-- START OF QUOTED TEXT --

[tex-live] [LONG] Improving TeX package classification and the associated documentaion

Mon Jul 2 00:12:24 CEST 2007

Hi,

karl at freefriends.org (Karl Berry) wrote:

> I see no hugely critical reason to support compressed pdf files.  I
> don't think we should have them in TeX Live.  The amount of space saved
> is not worth the ensuing trouble IMHO.

Yes, I think there is now a fair consensus that supporting externally
compressed PDF files isn't worth the trouble. It seems we're better off
waiting for PDF 1.5 to spread and maybe improving pdfTeX and other tools
for more efficient font embedding.

> If you want to rewrite texdoctk to somehow make use of this, perhaps
> using the Catalogue data as processed for TL by David's new Elisp (which
> I still haven't tried yet, sadly), go for it.  I certainly agree that
> texdoctk.dat is not a good solution.

David's script is a simple way to have a usable offline catalogue *now*,
but for a good rewrite of texdoctk, I'd like something less heuristic,
that deals correctly in a deterministic way with files named manual.pdf,
be they from hyperref or some other package.

This does require integration with the TL installation procedure, but
AFAIU, this is the right moment and I have no problem working with
Norbert.

-- END OF QUOTED TEXT --
-- START OF SUPPLIED DATA --

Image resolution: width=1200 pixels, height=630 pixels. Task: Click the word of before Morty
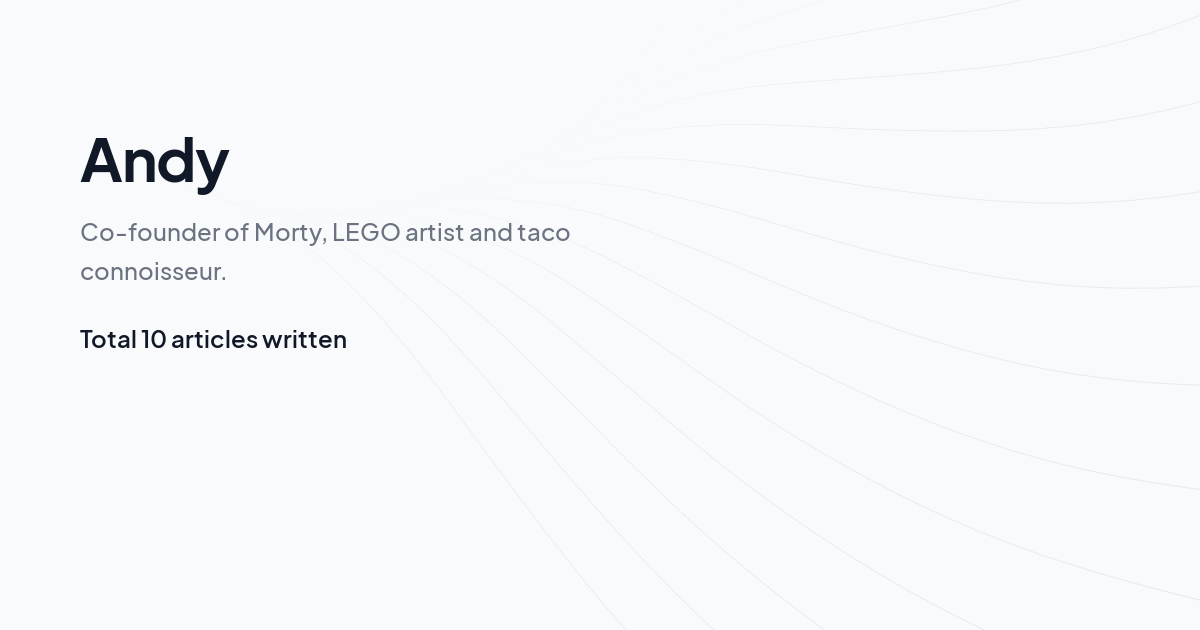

-- END OF SUPPLIED DATA --

§ WRITTEN REQUEST
Transcribe the TeX Live mailing-list post from "Yes, I think" up to and including "efficient font embedding.".

§ RESULT
Yes, I think there is now a fair consensus that supporting externally
compressed PDF files isn't worth the trouble. It seems we're better off
waiting for PDF 1.5 to spread and maybe improving pdfTeX and other tools
for more efficient font embedding.